WHAT TO DO.
a – In the passage on Bruckner, how long does George Szell's Eighth with the Cleveland last?
b – Rewrite all the lines of the entries below, requests included, scaling every number in their answers (the coordinates, plus the width and height stated in one answer) by 1.6 and rounding to whole numbers, with halves rounded up.

DOCUMENT SEGMENT.
########################################
This is a decidedly speedy rendition of Bruckner’s greatest symphony. Nothing wrong with that, of course, if the interpretation carries sufficient gravitas, and many a hesitant, would-be Brucknerian will venture the opinion that traditional approaches render the work too ponderous and prone to longueurs. I do not share that view and like the weighty, majestic accounts by such as Karajan, Giulini and Wand, who take around eighty minutes and more, and even those from Celibidache and Ballot at well over a hundred minutes. However, I can also appreciate swifter recordings and waxed lyrical over Saraste’s first Bruckner recording in which he took seventy-five minutes. Nonetheless, I think Haenchen is definitely pushing the limits of tolerance with this, the fastest account on record at under seventy minutes. The Scherzo, for example, sounds distinctly rushed to my ears; even the Trio, which should represent a moment of repose, sounds breathless. George Szell’s Eighth with the Cleveland is urgent and dynamic as opposed to monumental yet succeeds in maintaining those qualities without undue haste, coming in at eighty-two minutes.
########################################
STORED ROWS.

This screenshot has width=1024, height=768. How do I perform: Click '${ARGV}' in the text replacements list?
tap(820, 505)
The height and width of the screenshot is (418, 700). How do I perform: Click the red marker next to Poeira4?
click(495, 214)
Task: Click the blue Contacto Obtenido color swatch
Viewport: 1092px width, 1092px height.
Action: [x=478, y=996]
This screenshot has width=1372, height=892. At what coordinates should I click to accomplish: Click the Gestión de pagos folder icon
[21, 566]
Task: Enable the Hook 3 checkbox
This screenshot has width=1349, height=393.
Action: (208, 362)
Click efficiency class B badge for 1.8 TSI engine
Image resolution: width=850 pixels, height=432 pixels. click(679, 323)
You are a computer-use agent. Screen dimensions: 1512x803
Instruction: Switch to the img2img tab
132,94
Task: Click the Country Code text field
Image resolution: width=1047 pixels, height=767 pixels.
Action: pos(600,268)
########################################
EXERCISE SOLUTIONS.
a – Eighty-two minutes.

b –
This screenshot has width=1024, height=768. How do I perform: Click '${ARGV}' in the text replacements list?
tap(1312, 808)
The height and width of the screenshot is (418, 700). How do I perform: Click the red marker next to Poeira4?
click(792, 342)
Task: Click the blue Contacto Obtenido color swatch
Viewport: 1092px width, 1092px height.
Action: [x=765, y=1594]
This screenshot has width=1372, height=892. At what coordinates should I click to accomplish: Click the Gestión de pagos folder icon
[34, 906]
Task: Enable the Hook 3 checkbox
This screenshot has width=1349, height=393.
Action: (333, 579)
Click efficiency class B badge for 1.8 TSI engine
Image resolution: width=1360 pixels, height=691 pixels. click(1086, 517)
You are a computer-use agent. Screen dimensions: 1512x803
Instruction: Switch to the img2img tab
211,150
Task: Click the Country Code text field
Image resolution: width=1047 pixels, height=767 pixels.
Action: pos(960,429)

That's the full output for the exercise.